Police wrangling with balancing privacy issues and body cameras

Police wrangling with balancing privacy issues and body cameras

SPOKANE, Wash. - Earlier this week, 17 Spokane police officers started wearing body cameras, however the department is holding off outfitting all officers until it resolves some thorny issues about how much of that video should be made public.

At least once a month, the Spokane Police Department is called to the Monroe Street Bridge to deal with someone who's contemplating jumping off. The question is, should negotiations with that person be recorded and if so, should the public be able to see what happens next?

Washington is a two party consent state so technically the officers contacting this despondent man would have to inform him that they were recording his plight with body cams.

"Could we exacerbate that crisis mode by saying we have to record this? Do we potentially escalate the situation? Do we push people over the edge," Spokane Police Chief Frank Straub said.

Another concern about the body cams is does the public have the right to refuse permission to be recorded? What about eyewitnesses at crime scenes? Should police be able to protect their identity?

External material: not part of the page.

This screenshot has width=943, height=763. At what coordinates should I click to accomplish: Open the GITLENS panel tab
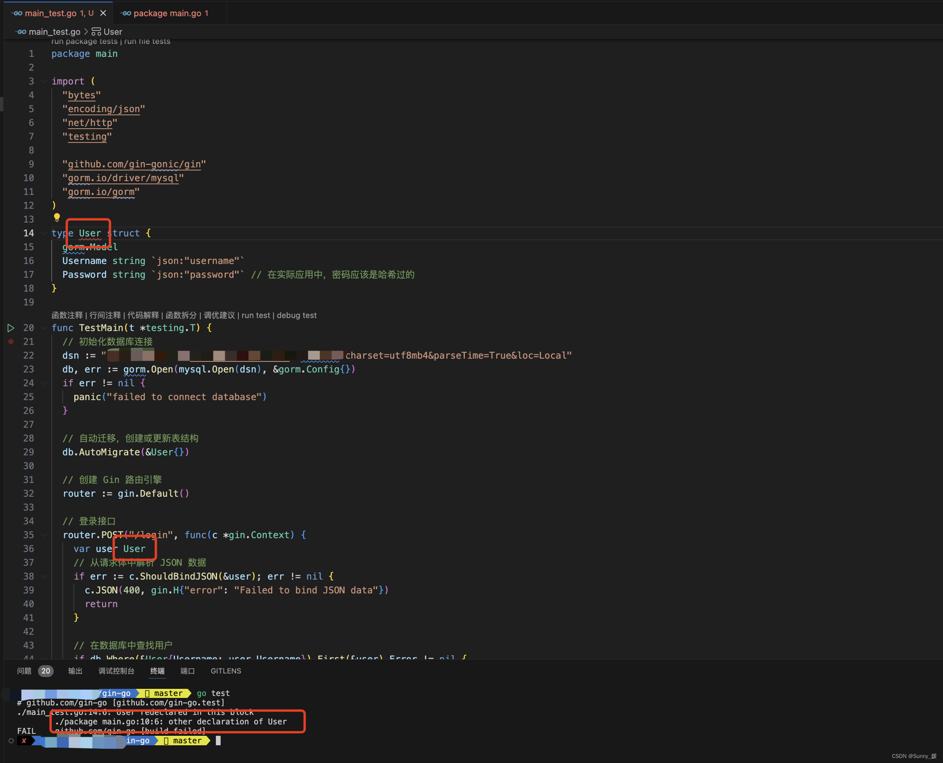click(x=225, y=671)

"That's an issue we're now looking at from a legal perspective," Straub said. "Do I, as a police officer, have a right to override your denial of me recording the conversation with you?"

Washington state also has some of the most liberal public records requests laws in the county. The news media can even get access to video interrogations before they go to court. So if a man jumps off a bridge, should the public be able to see it in a body cam video? What about when police tell the victim's family he's dead?

"Death notifications, are we exposing people, in a time of sadness, in crisis, their reaction to that notification, does that become public? And should it become public," Straub asked.

Straub did not wait to get answers to those questions before putting 17 body cams out in the field, but he plans to spend the next three month gathering input from the community, including public demonstrations of what this new hardware can see but also the action it might miss.

The police department will hold a town hall meeting where you can see those body cams at work and and help shape the policy that will guide their use on Oct. 30 at 5:30 p.m. at Cataldo Hall on the Gonzaga University campus.